By Rob Phayre
Downtown Tokyo, and the street food market was packed as usual, even at that time of night. The sumptuous smells of delicious freshly cooked food, hot cooking oil and spices competed for each other amongst the more pungent smells of body odour in such a confined space. The high summer, with stifling temperatures were perfectly normal for the residents, but for Reepaman it was about ten degrees above his comfort zone.
The neon lights, bright flags and banners rivalled with the cacophony of the street market. As he wandered past the stalls, he gave begrudging respect to the way that some of the stall owners tried to attract him for business. At the lower end were the efforts from those who tried to use thumping pop music, flashing lights and TV’s showing the latest sports. But the winner was clearly the stall at the end of the row. It was the character of the chef, the visible display with the huge cleavers flashing through the air, and the liberal doses of neat alcohol sprayed from his mouth directly onto the burning flames of his cooking appliance. The ooh’s and ahh’s of the crowd took nothing away from the fresh seafood seared in hot, flaming spit.
Reepaman walked past the stall, though his mouth surprised him by wanting to stop. He had no time. He kept his head down and his dark hoodie raised over his head. Reepaman glanced behind him before he turned down the alley. It wasn’t nearly so bright down there he thought, and no tourist in their right mind would wander that path. He slowed his walk, his senses alert. Whilst he expected to be challenged, it wasn’t by an eight-year-old boy wearing grubby clothes that probably hadn’t been washed since the day he’d put them on.
The boy didn’t say anything, just put out a grubby paw with his fingers outstretched. Reepaman reached into a pocket with a gloved hand and pulled out a tiny hexagonal token. It certainly wasn’t legal tender anywhere that he was aware of, but it paid the price for entry into this particular world. The boy looked at the token, and grinned cheekily before putting his hand out again. Unsurprised, Reepaman reached into his other pocket and pulled out a fifty Yen coin. The boy, clearly delighted with the profit for the night, gave Reepaman a mock bow and disappeared into the same crevice from which he had emerged.

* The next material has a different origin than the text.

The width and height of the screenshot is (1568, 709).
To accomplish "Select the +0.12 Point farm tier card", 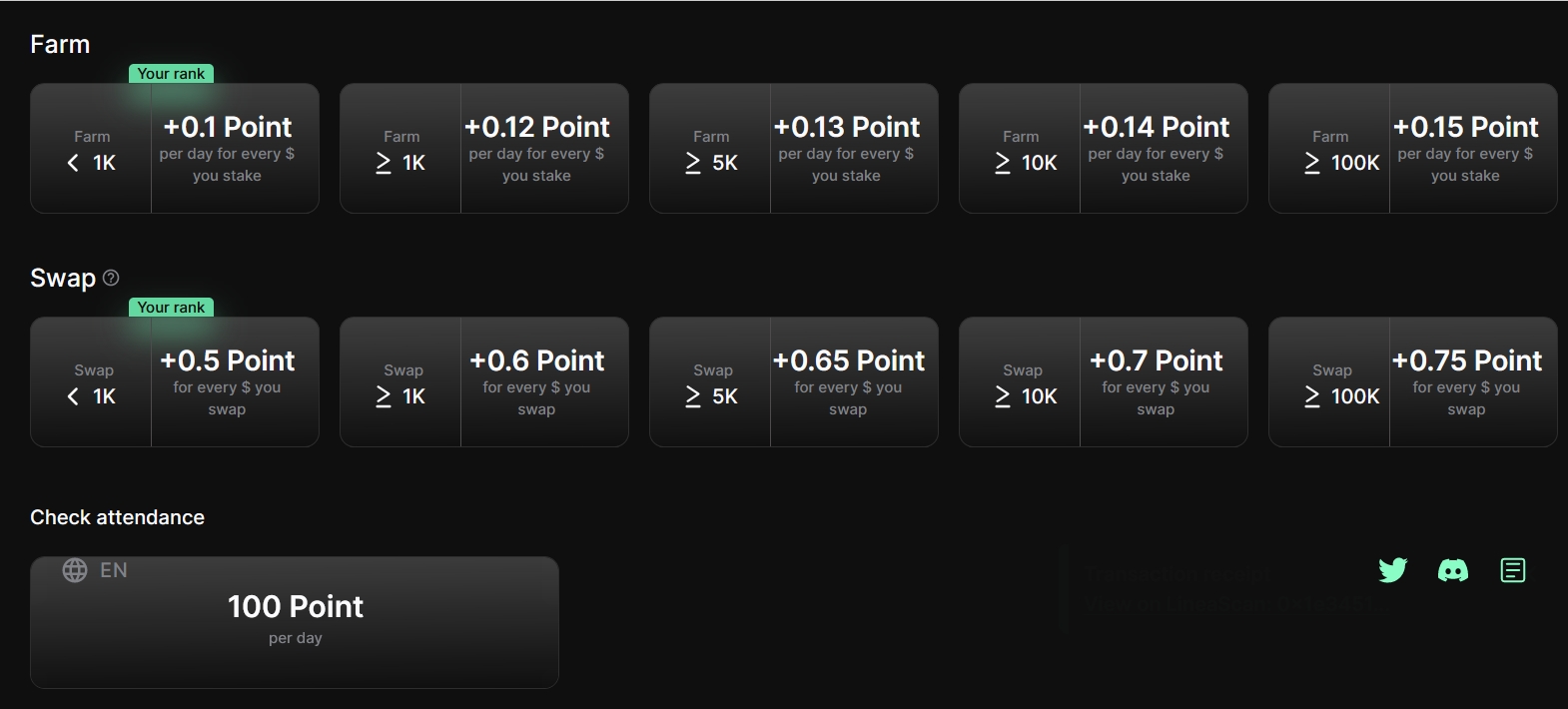I will 484,148.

Reepaman, assumed that he should just keep walking, and though he couldn’t see anyone, he knew he was being watched. He had only walked about twenty paces, past a foul-smelling pile of rubbish, when a rusting metal door to his right opened. A little light spilled into the alley, though it was blocked briefly as Reepaman stepped through.
The world inside was very different to what he was expecting. For one it was clean, it was almost fragrant and it was packed from floor to ceiling with computers.

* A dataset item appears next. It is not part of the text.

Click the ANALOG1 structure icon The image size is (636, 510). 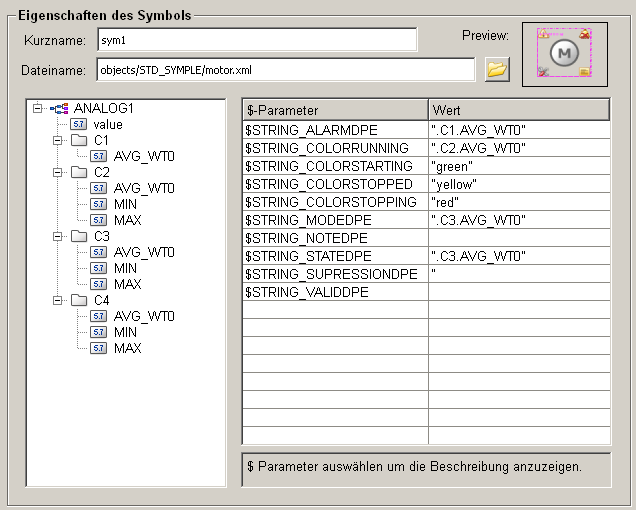click(x=60, y=108)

“Come on through Jimmy!” an accented voice called from the back somewhere. “You obviously met Ho?”
Reepaman didn’t reply but walked past the networked towers into a clearer space. A young Japanese man, wearing loosely fitting black samue, was sat at a computer terminal. Judging by the number of video monitoring feeds shown on displays on the wall, Reepaman had been spotted the moment he had walked into the alley. In fact, he thought, he had probably been watched since he’d arrived at the airport last night.
Reepaman looked to his right. A pair of industrial sized 3D printers were churning away at something unrecognisable. There was something odd that made the printer on the right stand out though. The printer nozzle had a trio of high-powered boron lasers that appeared to heat the resin, or whatever it was, as it spewed out of the printer head.

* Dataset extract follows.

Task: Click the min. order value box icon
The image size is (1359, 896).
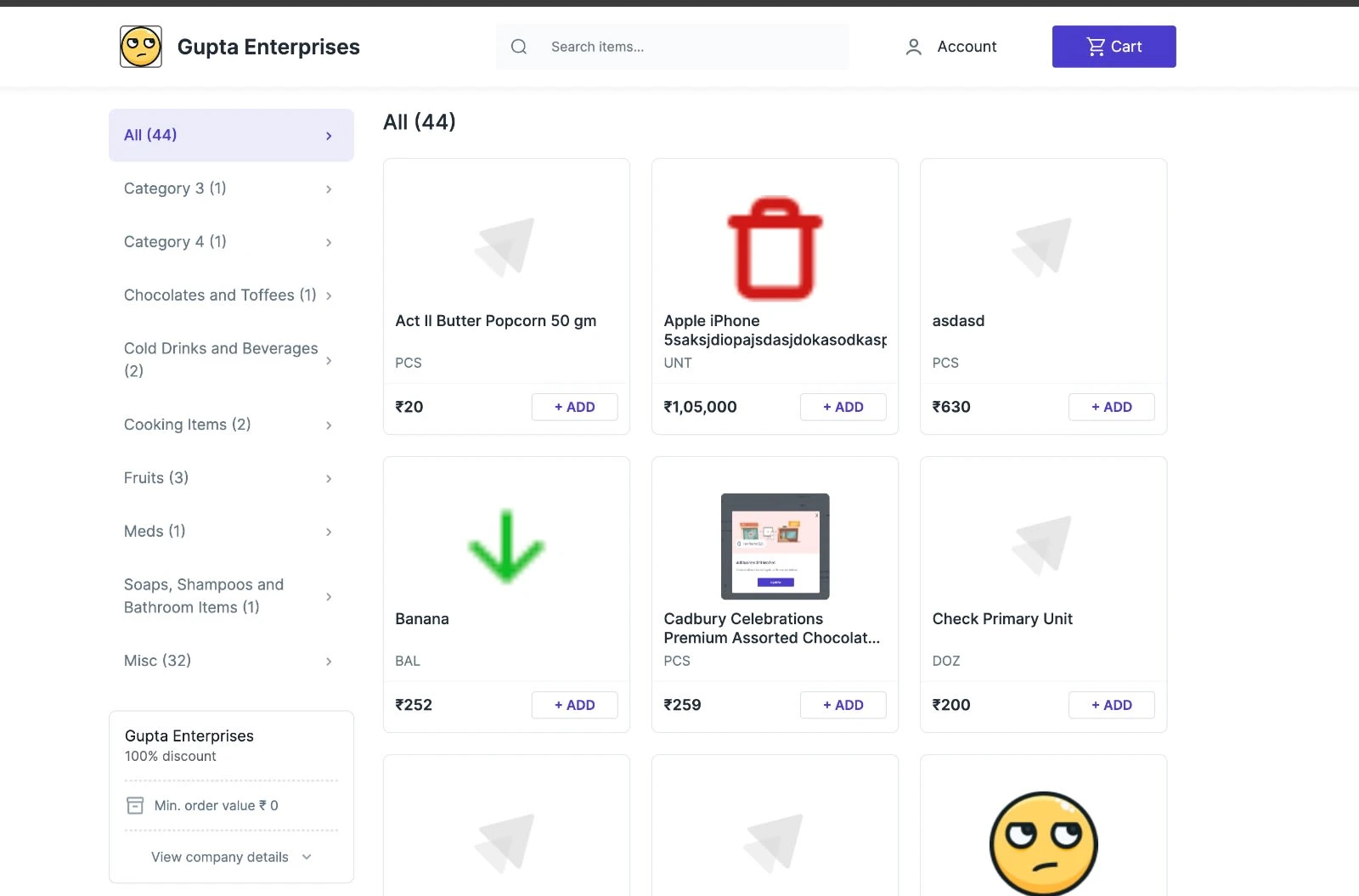Action: (135, 805)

Reepaman was fascinated and walked over to it.
“I wouldn’t stare at them for too long,” Chen said, watching Reepaman carefully. “You should probably put some glasses on.”
Reepaman nodded before turning away from the machine, “Thanks Chen. Is that what you used to produce the rotor blades?”
“Uh huh. We’re basically 3D printing a metal alloy powder, applying enough thermal energy to melt it, whilst allowing the layers to bond. It’s super light, and seriously strong.”
“And how about sharpening? Did the materials take it?”
Chen grinned, before walking over to a cabinet on the wall. He opened the door, reached in, and pulled out a small quadcopter drone. At first glance, there was nothing special about it. A standard black plastic body, about the size of Reepamans fist, spindly landing legs, and four arms reached out from the corners. The flight motors at the ends of the arms were surprisingly chunky though, and the clear difference, to the type of drone that little Billy might get under the Christmas tree, was the rotor blades.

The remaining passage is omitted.